[DOCUMENT EXTRACT]:
Ezra and Sara

Recalling a Hollywood power couple amid
the campaign to preserve their Bucks farm.

A treasured novel of my California childhood has two links to Bucks County. Eric Knight of Springfield in Upper Bucks authored  the 1940 classic “Lassie Come Home.”  It was only recently I discovered Ezra Stone of Middletown in Lower Bucks directed one of the last episodes in the 20-year TV spinoff series.  “Lassie: Peace Is Our Profession” centered on my hero traveling with her master to Vandenberg Air Force Base near where I grew up to observe a missile launch. But wait! Lassie befriends a snow goose and her hatchlings at the launch site. Canine to the rescue.

Records from a collection
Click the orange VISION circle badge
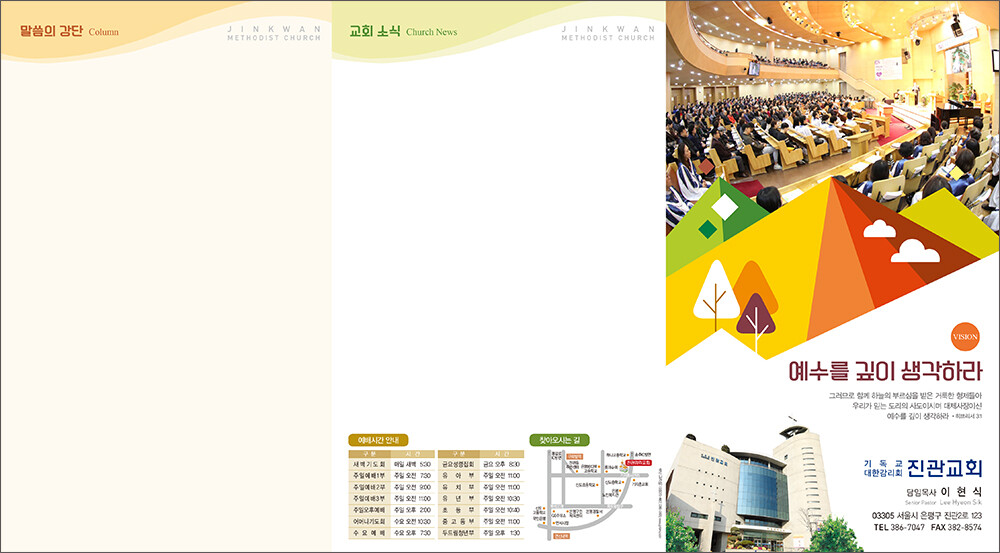The image size is (1000, 553). pos(965,337)
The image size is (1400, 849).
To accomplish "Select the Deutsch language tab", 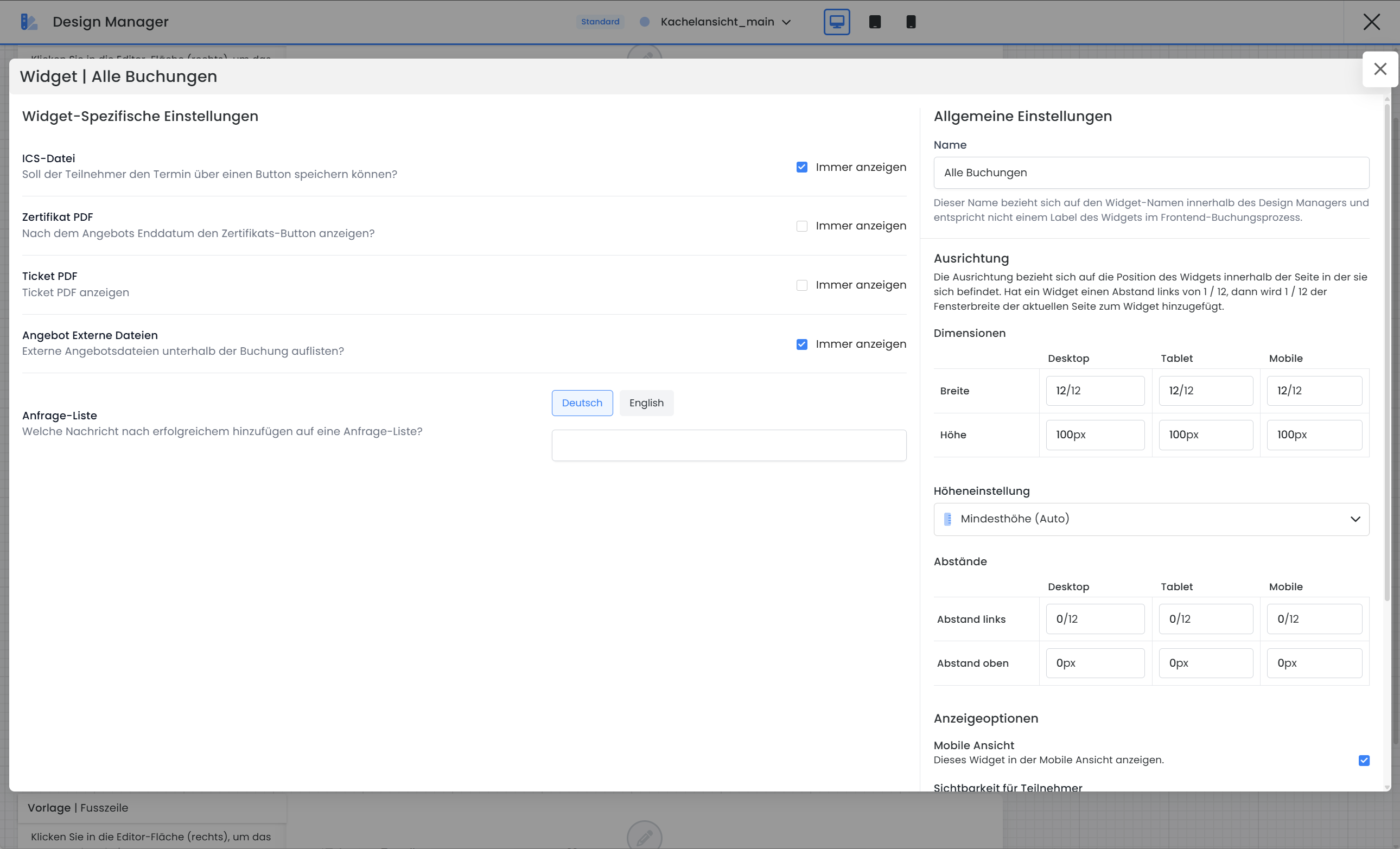I will click(x=582, y=403).
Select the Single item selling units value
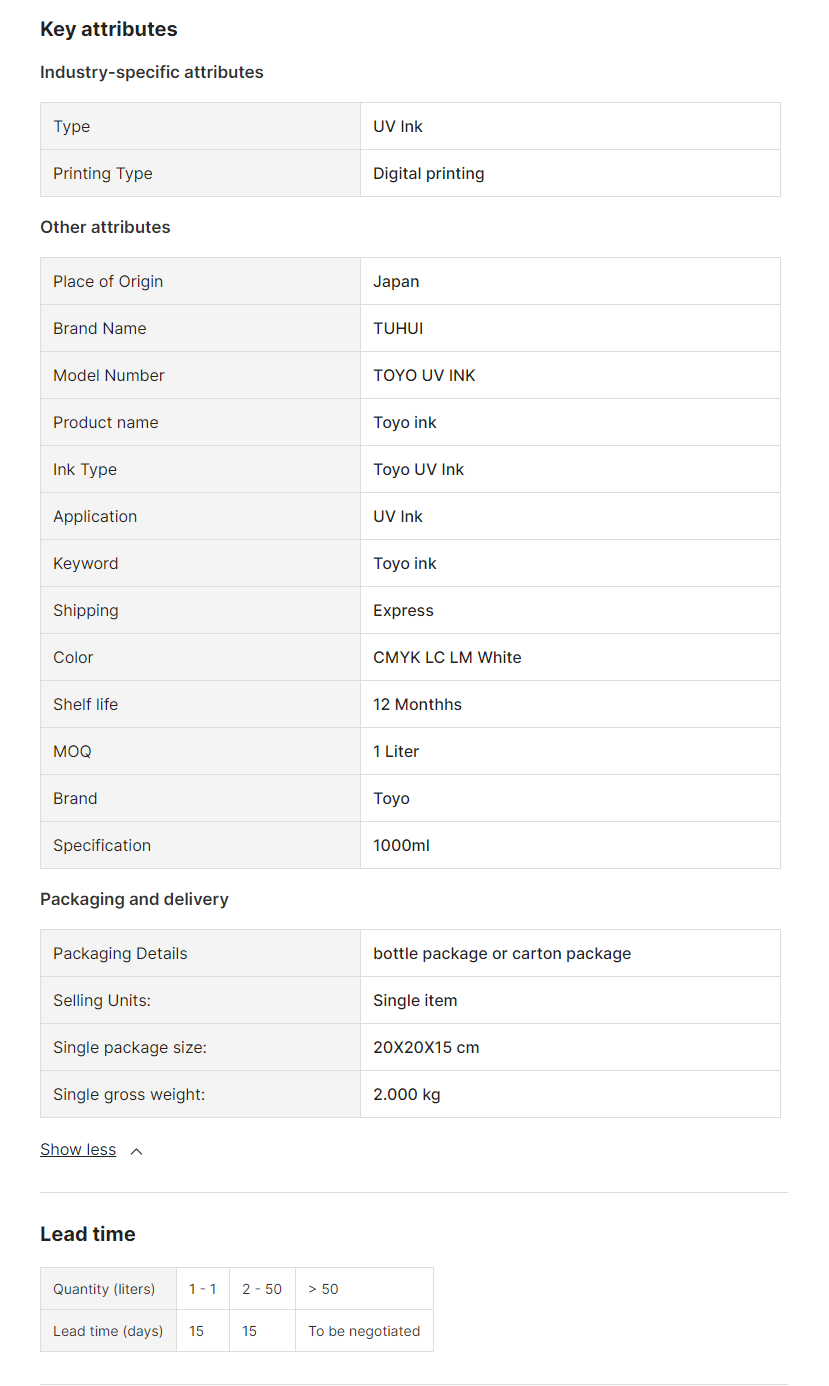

[DIRECTION A]: Using the Ezra and Sara article, decide whether each statement agrees with it, and quote the words that settle each one. (i) Eric Knight came from Springfield in Upper Bucks. (ii) Ezra Stone directed the first episode of the TV spinoff series. (iii) In the episode, Lassie befriends a snow goose at the launch site.
[DIRECTION B]: According to the Ezra and Sara article, where does Lassie travel with her master in "Lassie: Peace Is Our Profession," and for what purpose?

[RESULT A]:
(i) Yes: "Eric Knight of Springfield in Upper Bucks"
(ii) No: "directed one of the last episodes in the 20-year TV spinoff series"
(iii) Yes: "Lassie befriends a snow goose and her hatchlings at the launch site."

[RESULT B]: She travels to Vandenberg Air Force Base to observe a missile launch.